Personal information
- Full name: Debashish Roy
- Date of birth: 2 December 1954 (age 71)
- Place of birth: Karimganj, Assam, India
- Position: Centre-forward

Senior career*
- Years: Team / Apps / (Gls)
- 000?: Gauhati Town Club / ? / (?)
- 000?: Navajyoti Club / ? / (?)
- 1979: Aryan / ? / (?)
- 000?: Mohun Bagan / ? / (?)
- 1983-85: East Bengal / ? / (65)
- 000?: Mohammedan / ? / (?)

International career
- 000?: India

= Debashish Roy (footballer) =

Indian footballer (born 1955)

Debashish Roy (born 12 April 1955) is a former Indian footballer. This dynamic centre forward was the only footballer from Assam who played in all three giants of Kolkata Mohun Bagan AC, East Bengal Club and Mohammedan SC.

==Playing career==

===Early career===
Born in Karimganj, Assam Roy started his football career by representing inter-college football tournaments for Karimganj College.
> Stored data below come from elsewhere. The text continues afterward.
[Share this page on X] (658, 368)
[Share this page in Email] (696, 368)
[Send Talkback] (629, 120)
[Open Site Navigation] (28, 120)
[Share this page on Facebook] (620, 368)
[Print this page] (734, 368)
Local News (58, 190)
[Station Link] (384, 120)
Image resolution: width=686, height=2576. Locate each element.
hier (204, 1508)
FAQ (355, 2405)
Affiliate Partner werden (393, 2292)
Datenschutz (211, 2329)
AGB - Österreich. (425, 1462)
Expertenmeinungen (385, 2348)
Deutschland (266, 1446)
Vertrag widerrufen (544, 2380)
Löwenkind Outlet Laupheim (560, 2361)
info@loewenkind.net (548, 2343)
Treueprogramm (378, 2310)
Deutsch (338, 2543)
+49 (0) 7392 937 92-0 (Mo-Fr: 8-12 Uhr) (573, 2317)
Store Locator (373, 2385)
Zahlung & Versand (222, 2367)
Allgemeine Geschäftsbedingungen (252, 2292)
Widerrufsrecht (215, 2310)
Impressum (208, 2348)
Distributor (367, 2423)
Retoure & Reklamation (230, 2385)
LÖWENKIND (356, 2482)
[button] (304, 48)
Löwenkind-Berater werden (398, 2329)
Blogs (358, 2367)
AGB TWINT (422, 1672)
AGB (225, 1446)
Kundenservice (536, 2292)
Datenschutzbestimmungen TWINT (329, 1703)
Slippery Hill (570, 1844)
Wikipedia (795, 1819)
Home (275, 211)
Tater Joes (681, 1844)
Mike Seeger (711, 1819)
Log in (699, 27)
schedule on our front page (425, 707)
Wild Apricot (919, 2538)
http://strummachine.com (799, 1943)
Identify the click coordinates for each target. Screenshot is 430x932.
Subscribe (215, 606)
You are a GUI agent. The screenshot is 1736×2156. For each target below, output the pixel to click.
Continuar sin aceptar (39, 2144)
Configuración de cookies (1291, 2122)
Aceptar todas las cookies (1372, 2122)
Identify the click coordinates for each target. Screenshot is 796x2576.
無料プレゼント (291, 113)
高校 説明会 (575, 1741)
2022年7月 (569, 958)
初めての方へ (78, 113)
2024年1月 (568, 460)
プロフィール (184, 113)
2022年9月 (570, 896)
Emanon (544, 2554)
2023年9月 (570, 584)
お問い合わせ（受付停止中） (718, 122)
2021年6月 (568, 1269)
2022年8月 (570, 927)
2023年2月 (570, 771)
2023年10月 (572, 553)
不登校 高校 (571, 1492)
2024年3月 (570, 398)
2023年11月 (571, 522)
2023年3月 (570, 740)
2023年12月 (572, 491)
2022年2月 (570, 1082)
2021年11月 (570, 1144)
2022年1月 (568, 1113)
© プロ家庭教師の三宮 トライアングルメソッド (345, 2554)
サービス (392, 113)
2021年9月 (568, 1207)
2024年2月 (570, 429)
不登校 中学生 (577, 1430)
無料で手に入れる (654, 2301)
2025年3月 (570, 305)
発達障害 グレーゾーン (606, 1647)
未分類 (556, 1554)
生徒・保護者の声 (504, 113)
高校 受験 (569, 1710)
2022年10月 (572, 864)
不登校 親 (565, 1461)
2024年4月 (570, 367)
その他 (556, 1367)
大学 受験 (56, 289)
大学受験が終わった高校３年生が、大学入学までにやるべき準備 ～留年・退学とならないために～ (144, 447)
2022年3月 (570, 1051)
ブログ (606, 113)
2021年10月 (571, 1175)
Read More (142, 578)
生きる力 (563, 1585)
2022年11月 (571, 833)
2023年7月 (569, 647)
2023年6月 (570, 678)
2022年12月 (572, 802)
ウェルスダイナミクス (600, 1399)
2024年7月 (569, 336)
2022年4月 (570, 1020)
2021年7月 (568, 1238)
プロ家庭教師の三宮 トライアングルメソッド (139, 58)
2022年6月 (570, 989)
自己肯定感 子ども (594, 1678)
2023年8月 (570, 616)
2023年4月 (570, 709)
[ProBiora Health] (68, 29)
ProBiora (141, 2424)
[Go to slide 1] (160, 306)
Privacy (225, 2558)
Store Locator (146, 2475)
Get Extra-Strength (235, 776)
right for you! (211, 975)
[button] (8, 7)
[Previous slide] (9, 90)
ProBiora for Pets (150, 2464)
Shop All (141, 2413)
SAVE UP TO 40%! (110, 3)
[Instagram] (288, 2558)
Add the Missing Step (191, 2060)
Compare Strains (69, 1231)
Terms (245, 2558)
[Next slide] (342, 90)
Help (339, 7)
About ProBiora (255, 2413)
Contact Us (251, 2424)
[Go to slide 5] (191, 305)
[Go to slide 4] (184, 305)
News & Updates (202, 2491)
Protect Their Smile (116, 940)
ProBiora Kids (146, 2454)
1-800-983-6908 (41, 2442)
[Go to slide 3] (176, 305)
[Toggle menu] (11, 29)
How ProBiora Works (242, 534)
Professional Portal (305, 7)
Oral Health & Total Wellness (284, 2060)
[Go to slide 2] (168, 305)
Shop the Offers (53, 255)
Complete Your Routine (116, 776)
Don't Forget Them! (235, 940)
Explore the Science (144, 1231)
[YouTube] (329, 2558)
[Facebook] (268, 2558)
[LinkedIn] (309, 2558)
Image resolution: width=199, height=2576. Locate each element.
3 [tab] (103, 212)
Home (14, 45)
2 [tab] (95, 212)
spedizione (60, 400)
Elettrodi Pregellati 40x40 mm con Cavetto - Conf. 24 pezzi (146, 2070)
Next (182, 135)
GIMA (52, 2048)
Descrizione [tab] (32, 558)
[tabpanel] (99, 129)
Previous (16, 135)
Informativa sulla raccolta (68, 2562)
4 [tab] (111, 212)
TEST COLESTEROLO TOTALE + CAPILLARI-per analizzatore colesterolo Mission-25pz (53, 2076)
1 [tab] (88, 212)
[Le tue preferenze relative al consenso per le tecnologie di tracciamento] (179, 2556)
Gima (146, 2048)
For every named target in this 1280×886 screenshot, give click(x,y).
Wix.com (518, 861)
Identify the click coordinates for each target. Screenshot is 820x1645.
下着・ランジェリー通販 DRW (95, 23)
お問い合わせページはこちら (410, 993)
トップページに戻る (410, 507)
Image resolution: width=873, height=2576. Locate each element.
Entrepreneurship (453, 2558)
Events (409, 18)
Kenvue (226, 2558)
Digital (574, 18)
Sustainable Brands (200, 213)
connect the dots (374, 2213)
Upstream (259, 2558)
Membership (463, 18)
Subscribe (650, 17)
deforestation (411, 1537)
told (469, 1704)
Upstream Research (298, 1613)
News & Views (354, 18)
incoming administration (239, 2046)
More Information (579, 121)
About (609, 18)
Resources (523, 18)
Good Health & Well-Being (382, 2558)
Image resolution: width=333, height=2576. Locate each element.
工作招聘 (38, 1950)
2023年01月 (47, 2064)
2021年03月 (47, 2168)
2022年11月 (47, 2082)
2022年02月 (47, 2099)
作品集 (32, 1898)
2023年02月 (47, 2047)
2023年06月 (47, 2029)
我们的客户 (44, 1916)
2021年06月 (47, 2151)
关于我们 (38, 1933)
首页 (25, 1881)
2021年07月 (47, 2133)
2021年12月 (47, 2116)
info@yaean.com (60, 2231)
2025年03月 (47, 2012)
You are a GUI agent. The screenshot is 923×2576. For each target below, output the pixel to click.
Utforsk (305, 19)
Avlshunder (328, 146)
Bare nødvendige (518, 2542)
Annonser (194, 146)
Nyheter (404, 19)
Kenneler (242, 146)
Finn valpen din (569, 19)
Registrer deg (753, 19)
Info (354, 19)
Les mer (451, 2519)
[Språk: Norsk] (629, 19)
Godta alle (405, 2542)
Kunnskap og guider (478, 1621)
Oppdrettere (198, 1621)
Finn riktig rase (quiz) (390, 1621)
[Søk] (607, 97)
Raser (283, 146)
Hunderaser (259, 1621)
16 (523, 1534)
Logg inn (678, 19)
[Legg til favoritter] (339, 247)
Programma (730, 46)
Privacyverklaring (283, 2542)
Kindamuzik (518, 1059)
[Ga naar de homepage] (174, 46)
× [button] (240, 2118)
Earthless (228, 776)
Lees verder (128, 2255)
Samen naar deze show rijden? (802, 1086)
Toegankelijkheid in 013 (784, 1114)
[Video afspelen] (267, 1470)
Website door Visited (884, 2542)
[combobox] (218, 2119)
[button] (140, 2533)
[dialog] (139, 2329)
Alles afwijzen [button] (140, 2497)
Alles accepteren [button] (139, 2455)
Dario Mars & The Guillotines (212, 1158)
Then he went onto captain the Gauhati University team in the All India University football championship and they defeated Calcutta University by 5-0 in the finals. He represented Assam football team twice and five times for Bengal in Santosh Trophy.

===Club career===
Roy played for two top clubs of Assam - Gauhati Town Club and Navajyoti Club. In 1979, he went to Kolkata to play professional league there. Initially he played for the Aryan FC before moving to bigger clubs like Mohun Bagan AC, East Bengal Club and Mohammedan SC. He was the top goal scorer in Calcutta Football League for East Bengal and Mohun Bagan in 1984 and 1986. Roy got an opportunity to play for a Hong Kong based club but unfortunately due to an injury he turned down the offer.

===International career===
Roy represented the senior India national football team for many occasions. He was also the vice captain of the junior India team.